El tiempo es una magnitud continua, y más aún el tiempo humano, porque lo que se hace en el presente va marcando el rumbo del futuro. Lo que hagamos durante el coronavirus será decisivo para lo que venga después. La vida no se improvisa, se cultiva día a día. Y ahora nos encontramos ante un reto sanitario en el que urge salvar vidas y evitar sufrimiento, consiguiendo todos los recursos sanitarios posibles y distribuyéndolos de forma equitativa para que nadie quede desatendido, derivando los excedentes a los centros más cercanos entre localidades y comunidades, desde una solidaridad básica; apoyando a un personal sanitario que no ha sido hasta ahora suficientemente valorado; y no apresurándose a elaborar protocolos para dejar a gentes fuera de las Unidades de Cuidados Intensivos por razón de edad o de discapacidad, porque es una discriminación inmoral e inconstitucional. El futuro no se improvisa, quien siembra hoy insolidaridad recoge mañana la misma cosecha.
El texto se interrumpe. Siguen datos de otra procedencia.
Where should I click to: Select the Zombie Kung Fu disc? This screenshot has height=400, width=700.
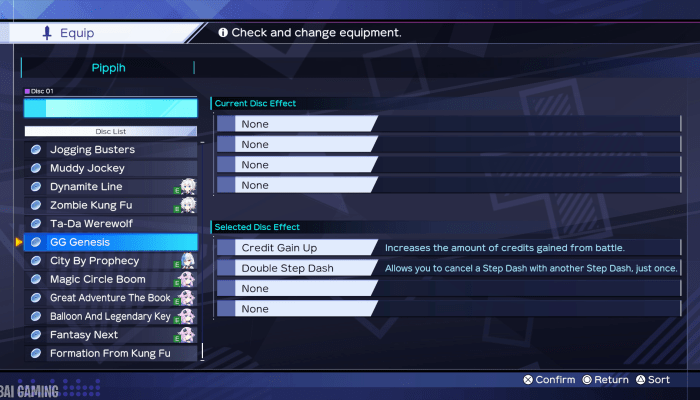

Por desgracia, también en el presente se está gestando una crisis socioeconómica que no afrontaremos con bien si no empezamos a tomar posiciones. Antes de la pandemia era ya evidente que no se puede hacer frente a los problemas comunes si no es desde el trabajo conjunto de los tres sectores que componen nuestra sociedad, el ciudadano, el económico y el político. Las alianzas son imprescindibles para que la democracia funcione a la altura de lo que se merecen la dignidad de las personas y el cuidado de la naturaleza. El coronavirus, una amenaza invisible, pero cierta, nos ha demostrado una vez más que sólo desde las sinergias es posible hacer frente a los desafíos.

Nuestra Comunidad Valenciana no es una excepción. La pérdida de puestos de trabajo, a pesar de los intentos paliativos, requiere una actitud valiente e inteligente por parte de las asociaciones de empresarios, muy especialmente, la CEV, común a Castellón, Alicante y Valencia, y del diálogo con los sindicatos. Recordando siempre que el modelo económico más logrado hasta el momento ha sido la economía social de mercado, que pretende lograr crecimiento con equidad. Aumentar la productividad se hace necesario, contando con dos dimensiones imprescindibles: atender a los afectados por la actividad de las empresas, generando aliados y no adversarios, y apostar por la innovación.

La atención a los afectados incluye a trabajadores, proveedores, accionistas cuando los haya, clientes y entorno social y ambiental en el que se sitúa la empresa. Y como la empresa del futuro será social o no será, importa ir asumiendo los 17 ODS, entre ellos, acabar con la pobreza y el hambre, reducir las desigualdades y propiciar un ambiente sano. Teniendo en cuenta que en España hay un 26% de personas en riesgo de exclusión social, la tarea se hace urgente. Como también paliarla fuera de nuestras fronteras.

Apoyar a las pymes, a las microempresas y a los autónomos será una obligación del gobierno, así como promover la creación de nuevas empresas y eliminar trabas administrativas. También el virus nos ha recordado la necesidad de invertir en investigación científica y tecnológica en lugar de despilfarrar recursos en escaramuzas ideológicas estériles, y cuidar del sector primario que es el que nos procura el sustento básico. A pesar de las profecías transhumanistas de que bien pronto podremos olvidarnos de la biología al depositar nuestro cerebro en una máquina, un microscópico virus invisible las ha refutado o, por lo menos, las ha aplazado ad calendas graecas. Por el momento conviene cuidar con esmero los cuerpos y, por lo tanto, el sustento.

Y para evitar una catástrofe socioeconómica, en y después del coronavirus, habrá que practicar una política capaz de generar cohesión social en aquello que puede ser un proyecto común: consolidar una democracia liberal-social, desde el acuerdo en lo que nos une, repeliendo las actuaciones de quienes sólo saben vivir del conflicto y la polarización, del «nosotros contra vosotros» porque no tienen nada positivo que ofrecer. Es el «nosotros» incluyente el que ha de ser protagonista de la vida política, y los políticos han de ser sólo facilitadores de que las personas, incluidos los inmigrantes, claro, puedan llevar adelante una vida buena.

¿Y todo ello desde dónde? Como venimos diciendo, la vida no se improvisa, se cultiva día a día. Es a diario cuando se forjan los hábitos que nos predisponen a actuar en el sentido de la justicia, del cuidado o la compasión. Y no estaría de más recuperar la tradición griega de esos hábitos, a los que llamaban «excelencias» del carácter, que son la fortaleza para enfrentar adversidades; la templanza, que tiene por sinónimos la moderación y la sobriedad; la prudencia en contentarse con lo suficiente y tomar sabias decisiones. Añadiendo -¿por qué no?- la esperanza, que no es un optimismo insulso, sino el compromiso de construir lo justo y lo felicitante.